Classification-Free RPN for Open-Set Detection

Updated 18 March 2026

The paper introduces a classification-free framework that relies on centerness and IoU to score object proposals without class-specific supervision.
It utilizes a parallel dual-head architecture with RoIAlign refinement to accurately regress box coordinates and estimate proposal quality.
The method prevents overfitting to annotated classes, offering robust open-set detection by leveraging localization cues in unstructured settings.

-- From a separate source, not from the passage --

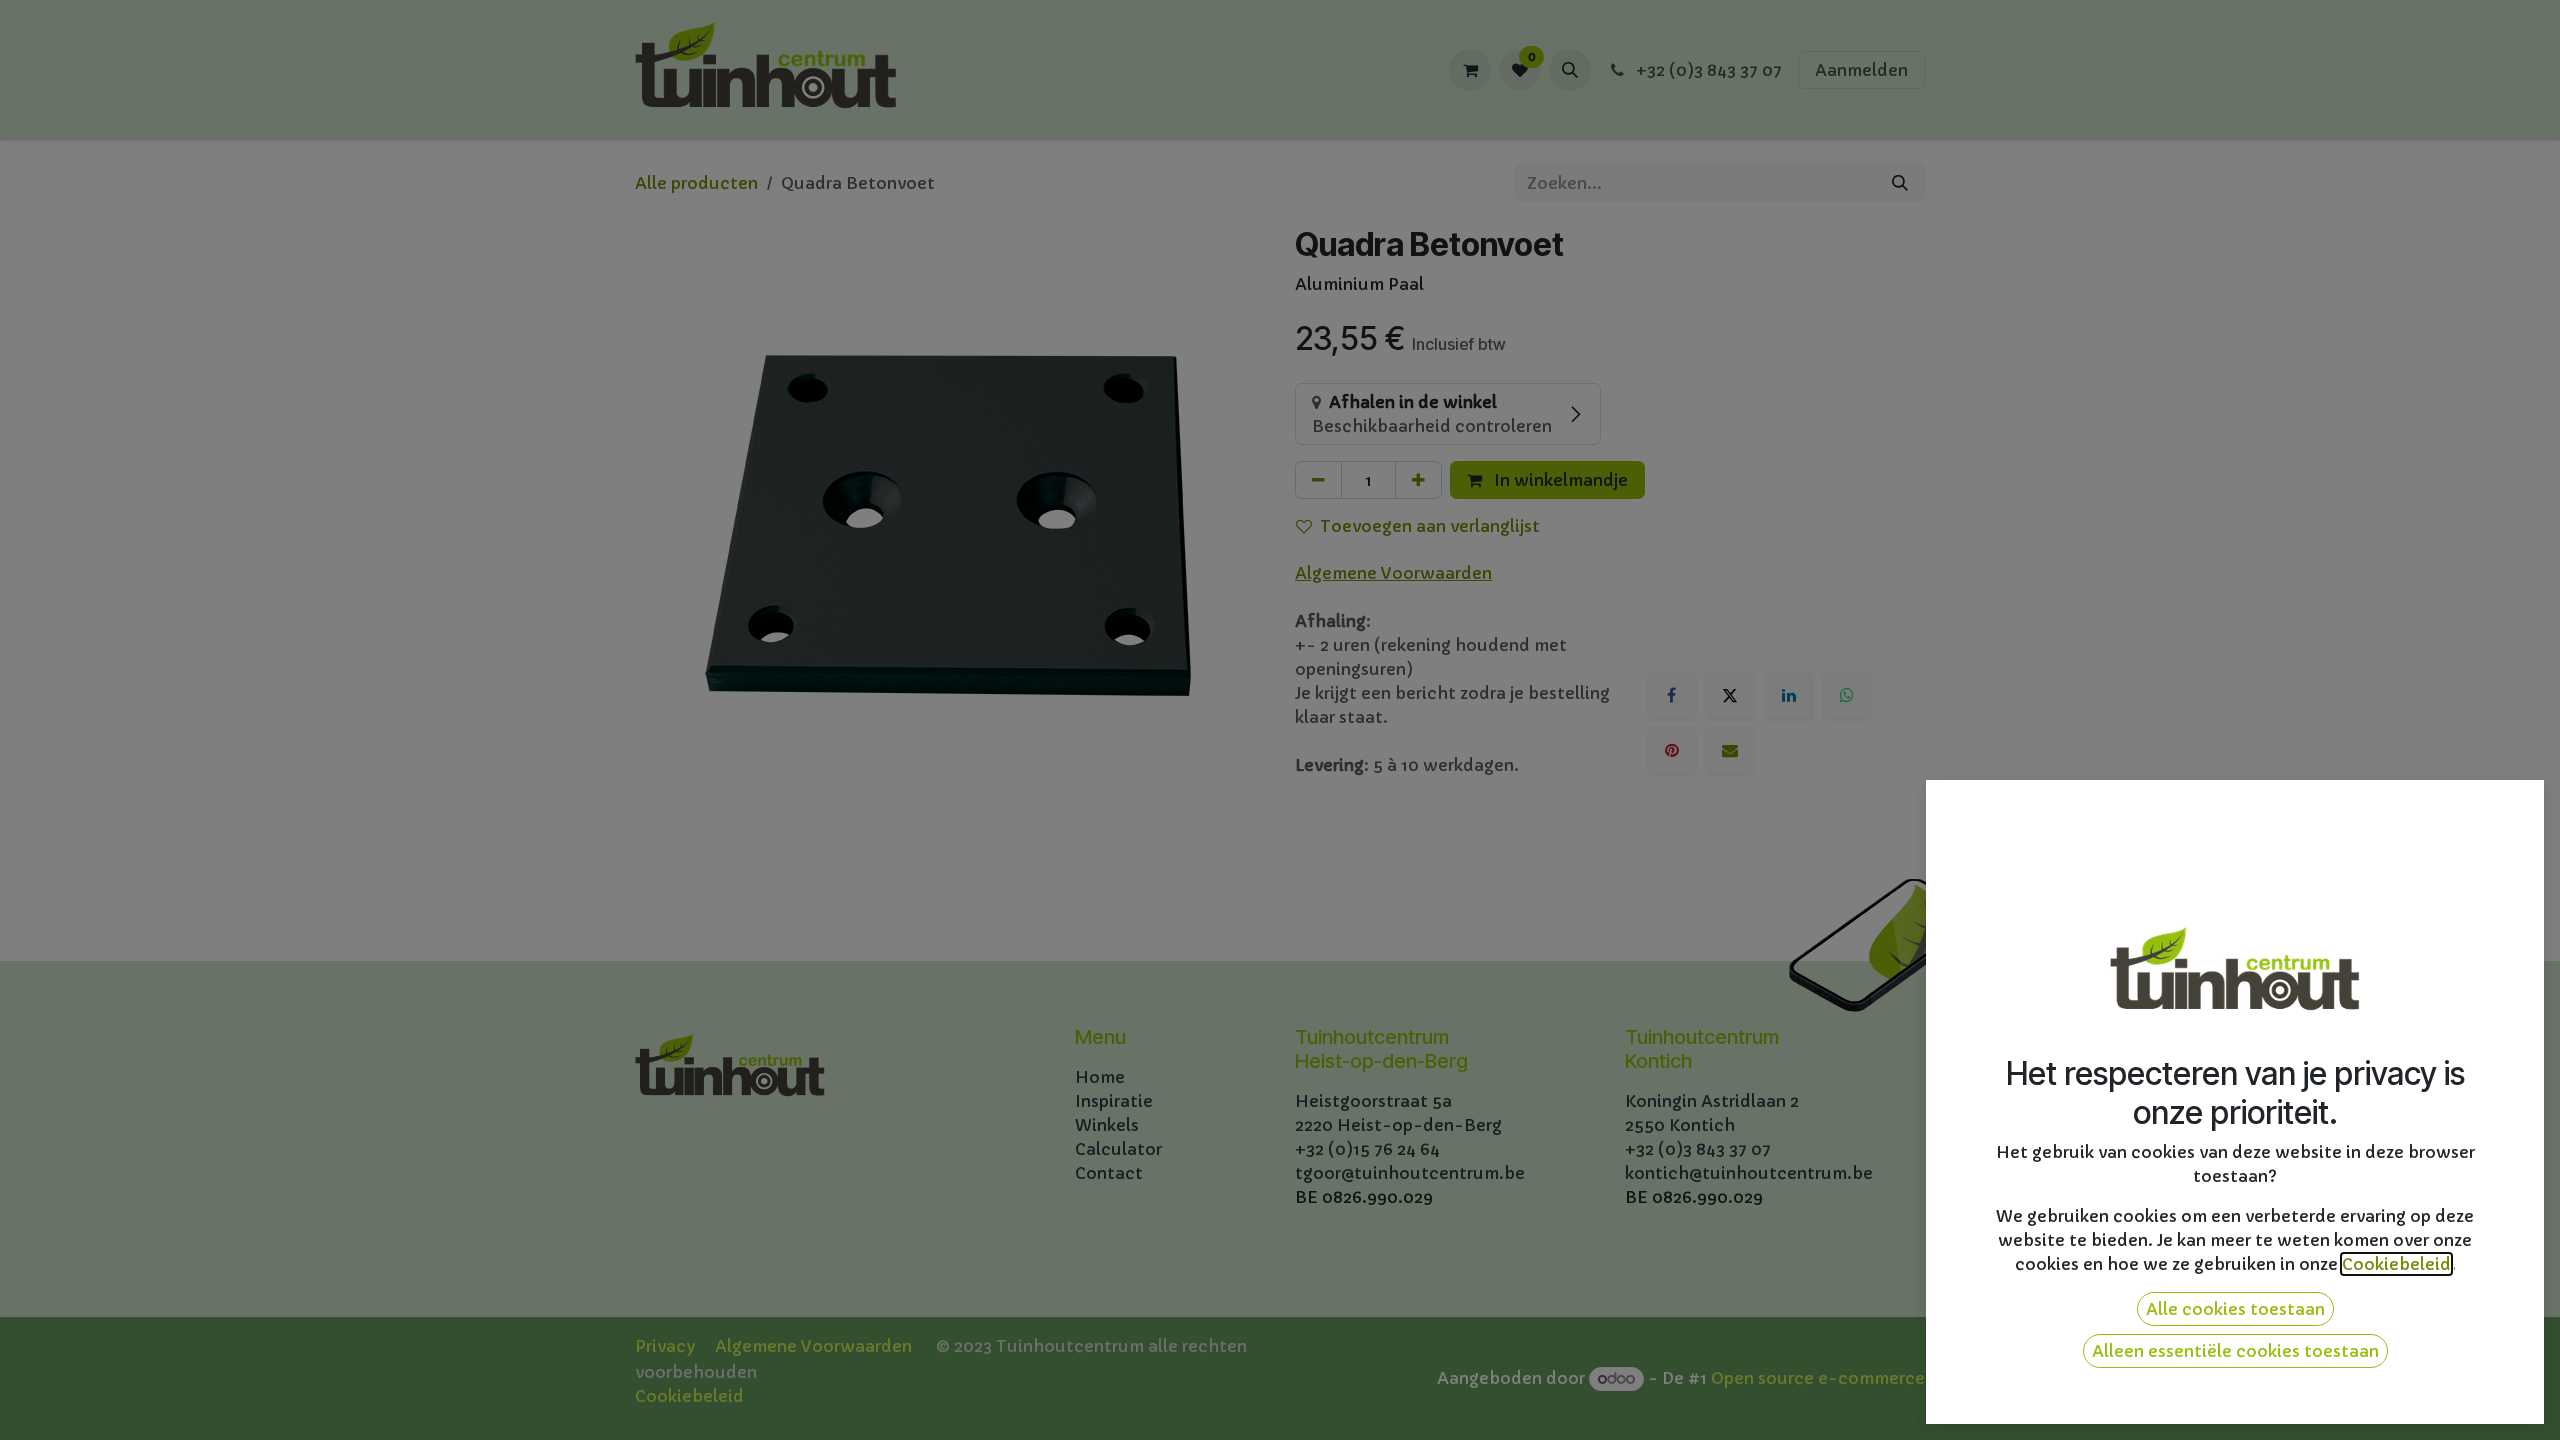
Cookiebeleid (2396, 1264)
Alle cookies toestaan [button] (2235, 1309)
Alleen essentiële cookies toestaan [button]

A Classification-Free Region Proposal Network (CF-RPN) is a network architecture designed for generating object proposals without using category-specific classification signals. Unlike standard region proposal networks (RPNs), CF-RPNs estimate objectness scores based solely on localization cues such as centerness and predicted intersection-over-union (IoU) with ground-truth, eschewing any class-dependent binary object/background discrimination. Introduced in the context of open-set object detection, the CF-RPN’s objectness formulation is specifically constructed to avoid overfitting to annotated classes, making it suitable for environments with unannotated or unknown categories. The CF-RPN is a core component of the Openset RCNN framework for open-set object detection in unstructured settings (Zhou et al., 2022).

1. Network Architecture

The CF-RPN architecture is layered upon a backbone and feature pyramid. Input images are processed by ResNet-50 augmented with a Feature Pyramid Network (FPN) to create a set of multi-scale feature maps $\{P_2,P_3,P_4,P_5,P_6\}$ . Each FPN level $\ell$ passes through a shared $3 \times 3$ convolutional layer (with ReLU activation, output channels 256), producing $F_\ell \in \mathbb{R}^{H_\ell \times W_\ell \times 256}$ .

Object proposal generation proceeds via two parallel heads:

Centerness Head: For each spatial location and anchor, a $3 \times 3$ convolution followed by a $1 \times 1$ convolution and sigmoid activation yields the scalar centerness score $c_i \in (0,1)$ . This head produces a localization-focused confidence and replaces the class/foreground-vs-background classifier of standard RPNs.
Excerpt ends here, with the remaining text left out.